# [PROMPT]
What is needed here is an exact transcription of all the entries.
_ _ _ _ _ _ _
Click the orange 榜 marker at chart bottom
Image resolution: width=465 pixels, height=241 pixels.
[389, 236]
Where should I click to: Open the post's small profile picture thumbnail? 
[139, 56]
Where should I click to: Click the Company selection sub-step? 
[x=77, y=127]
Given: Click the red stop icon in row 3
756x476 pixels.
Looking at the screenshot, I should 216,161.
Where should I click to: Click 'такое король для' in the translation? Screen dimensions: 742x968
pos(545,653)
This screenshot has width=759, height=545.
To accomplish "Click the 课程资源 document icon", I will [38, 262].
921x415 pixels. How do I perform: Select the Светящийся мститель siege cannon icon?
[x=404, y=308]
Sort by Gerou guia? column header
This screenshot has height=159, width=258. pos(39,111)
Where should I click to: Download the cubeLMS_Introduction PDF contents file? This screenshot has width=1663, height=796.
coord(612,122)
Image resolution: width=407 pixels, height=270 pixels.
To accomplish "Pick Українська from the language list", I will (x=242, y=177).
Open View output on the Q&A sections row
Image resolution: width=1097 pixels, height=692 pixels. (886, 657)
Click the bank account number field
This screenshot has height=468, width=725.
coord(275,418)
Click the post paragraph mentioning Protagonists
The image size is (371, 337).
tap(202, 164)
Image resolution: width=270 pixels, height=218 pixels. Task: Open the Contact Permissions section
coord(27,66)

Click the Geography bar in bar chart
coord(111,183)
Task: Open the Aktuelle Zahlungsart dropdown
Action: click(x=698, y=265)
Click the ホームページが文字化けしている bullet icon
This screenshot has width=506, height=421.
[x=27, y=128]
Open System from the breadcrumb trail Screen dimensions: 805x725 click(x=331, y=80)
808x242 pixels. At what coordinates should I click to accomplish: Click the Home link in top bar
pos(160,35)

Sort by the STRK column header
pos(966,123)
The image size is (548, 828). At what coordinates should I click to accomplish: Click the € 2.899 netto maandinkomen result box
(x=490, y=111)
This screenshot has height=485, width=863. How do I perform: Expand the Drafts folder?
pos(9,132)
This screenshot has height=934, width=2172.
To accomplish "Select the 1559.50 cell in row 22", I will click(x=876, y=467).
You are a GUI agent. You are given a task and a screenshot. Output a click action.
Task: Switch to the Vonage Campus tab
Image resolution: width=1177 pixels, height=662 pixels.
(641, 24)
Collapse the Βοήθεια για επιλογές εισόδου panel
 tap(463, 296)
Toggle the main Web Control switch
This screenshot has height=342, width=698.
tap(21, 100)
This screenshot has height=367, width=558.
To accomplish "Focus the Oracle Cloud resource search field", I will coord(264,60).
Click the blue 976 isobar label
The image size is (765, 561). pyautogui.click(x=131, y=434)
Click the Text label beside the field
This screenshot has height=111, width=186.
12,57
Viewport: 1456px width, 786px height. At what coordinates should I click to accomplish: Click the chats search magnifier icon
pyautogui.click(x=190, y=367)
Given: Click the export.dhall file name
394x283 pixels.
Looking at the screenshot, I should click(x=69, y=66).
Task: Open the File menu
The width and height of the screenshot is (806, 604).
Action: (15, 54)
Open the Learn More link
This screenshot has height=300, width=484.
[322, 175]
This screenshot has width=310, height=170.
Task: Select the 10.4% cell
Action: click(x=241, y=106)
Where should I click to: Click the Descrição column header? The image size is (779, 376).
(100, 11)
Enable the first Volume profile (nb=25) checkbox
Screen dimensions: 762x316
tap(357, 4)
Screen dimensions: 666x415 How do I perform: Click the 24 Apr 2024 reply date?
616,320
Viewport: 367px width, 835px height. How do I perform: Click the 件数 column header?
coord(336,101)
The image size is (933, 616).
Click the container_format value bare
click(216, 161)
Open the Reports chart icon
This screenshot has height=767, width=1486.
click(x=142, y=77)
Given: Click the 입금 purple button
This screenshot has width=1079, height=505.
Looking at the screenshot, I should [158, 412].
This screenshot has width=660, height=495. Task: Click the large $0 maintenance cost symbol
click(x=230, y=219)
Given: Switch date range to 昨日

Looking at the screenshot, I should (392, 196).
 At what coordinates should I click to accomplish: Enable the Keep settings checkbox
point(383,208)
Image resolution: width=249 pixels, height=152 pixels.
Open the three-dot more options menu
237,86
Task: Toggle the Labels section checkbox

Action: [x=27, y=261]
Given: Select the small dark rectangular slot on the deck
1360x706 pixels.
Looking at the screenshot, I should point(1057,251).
_ _ _ _ _ _ _
# [TASK RESPONSE]
Click the orange 榜 marker at chart bottom
Image resolution: width=465 pixels, height=241 pixels.
[389, 236]
Where should I click to: Open the post's small profile picture thumbnail? 
[139, 56]
Where should I click to: Click the Company selection sub-step? 
[x=77, y=127]
Given: Click the red stop icon in row 3
756x476 pixels.
Looking at the screenshot, I should 216,161.
Where should I click to: Click 'такое король для' in the translation? Screen dimensions: 742x968
pos(545,653)
This screenshot has width=759, height=545.
To accomplish "Click the 课程资源 document icon", I will [38, 262].
921x415 pixels. How do I perform: Select the Светящийся мститель siege cannon icon?
[x=404, y=308]
Sort by Gerou guia? column header
This screenshot has height=159, width=258. pos(39,111)
Where should I click to: Download the cubeLMS_Introduction PDF contents file? This screenshot has width=1663, height=796.
coord(612,122)
Image resolution: width=407 pixels, height=270 pixels.
To accomplish "Pick Українська from the language list", I will (x=242, y=177).
Open View output on the Q&A sections row
Image resolution: width=1097 pixels, height=692 pixels. (886, 657)
Click the bank account number field
This screenshot has height=468, width=725.
coord(275,418)
Click the post paragraph mentioning Protagonists
The image size is (371, 337).
tap(202, 164)
Image resolution: width=270 pixels, height=218 pixels. Task: Open the Contact Permissions section
coord(27,66)

Click the Geography bar in bar chart
coord(111,183)
Task: Open the Aktuelle Zahlungsart dropdown
Action: click(x=698, y=265)
Click the ホームページが文字化けしている bullet icon
This screenshot has width=506, height=421.
[x=27, y=128]
Open System from the breadcrumb trail Screen dimensions: 805x725 click(x=331, y=80)
808x242 pixels. At what coordinates should I click to accomplish: Click the Home link in top bar
pos(160,35)

Sort by the STRK column header
pos(966,123)
The image size is (548, 828). At what coordinates should I click to accomplish: Click the € 2.899 netto maandinkomen result box
(x=490, y=111)
This screenshot has height=485, width=863. How do I perform: Expand the Drafts folder?
pos(9,132)
This screenshot has height=934, width=2172.
To accomplish "Select the 1559.50 cell in row 22", I will click(x=876, y=467).
You are a GUI agent. You are given a task and a screenshot. Output a click action.
Task: Switch to the Vonage Campus tab
Image resolution: width=1177 pixels, height=662 pixels.
(641, 24)
Collapse the Βοήθεια για επιλογές εισόδου panel
 tap(463, 296)
Toggle the main Web Control switch
This screenshot has height=342, width=698.
tap(21, 100)
This screenshot has height=367, width=558.
To accomplish "Focus the Oracle Cloud resource search field", I will coord(264,60).
Click the blue 976 isobar label
The image size is (765, 561). pyautogui.click(x=131, y=434)
Click the Text label beside the field
This screenshot has height=111, width=186.
12,57
Viewport: 1456px width, 786px height. At what coordinates should I click to accomplish: Click the chats search magnifier icon
pyautogui.click(x=190, y=367)
Given: Click the export.dhall file name
394x283 pixels.
Looking at the screenshot, I should click(x=69, y=66).
Task: Open the File menu
The width and height of the screenshot is (806, 604).
Action: (15, 54)
Open the Learn More link
This screenshot has height=300, width=484.
[322, 175]
This screenshot has width=310, height=170.
Task: Select the 10.4% cell
Action: click(x=241, y=106)
Where should I click to: Click the Descrição column header? The image size is (779, 376).
(100, 11)
Enable the first Volume profile (nb=25) checkbox
Screen dimensions: 762x316
tap(357, 4)
Screen dimensions: 666x415 How do I perform: Click the 24 Apr 2024 reply date?
616,320
Viewport: 367px width, 835px height. How do I perform: Click the 件数 column header?
coord(336,101)
The image size is (933, 616).
Click the container_format value bare
click(216, 161)
Open the Reports chart icon
This screenshot has height=767, width=1486.
click(x=142, y=77)
Given: Click the 입금 purple button
This screenshot has width=1079, height=505.
Looking at the screenshot, I should [158, 412].
This screenshot has width=660, height=495. Task: Click the large $0 maintenance cost symbol
click(x=230, y=219)
Given: Switch date range to 昨日

Looking at the screenshot, I should (392, 196).
 At what coordinates should I click to accomplish: Enable the Keep settings checkbox
point(383,208)
Image resolution: width=249 pixels, height=152 pixels.
Open the three-dot more options menu
237,86
Task: Toggle the Labels section checkbox

Action: [x=27, y=261]
Given: Select the small dark rectangular slot on the deck
1360x706 pixels.
Looking at the screenshot, I should point(1057,251).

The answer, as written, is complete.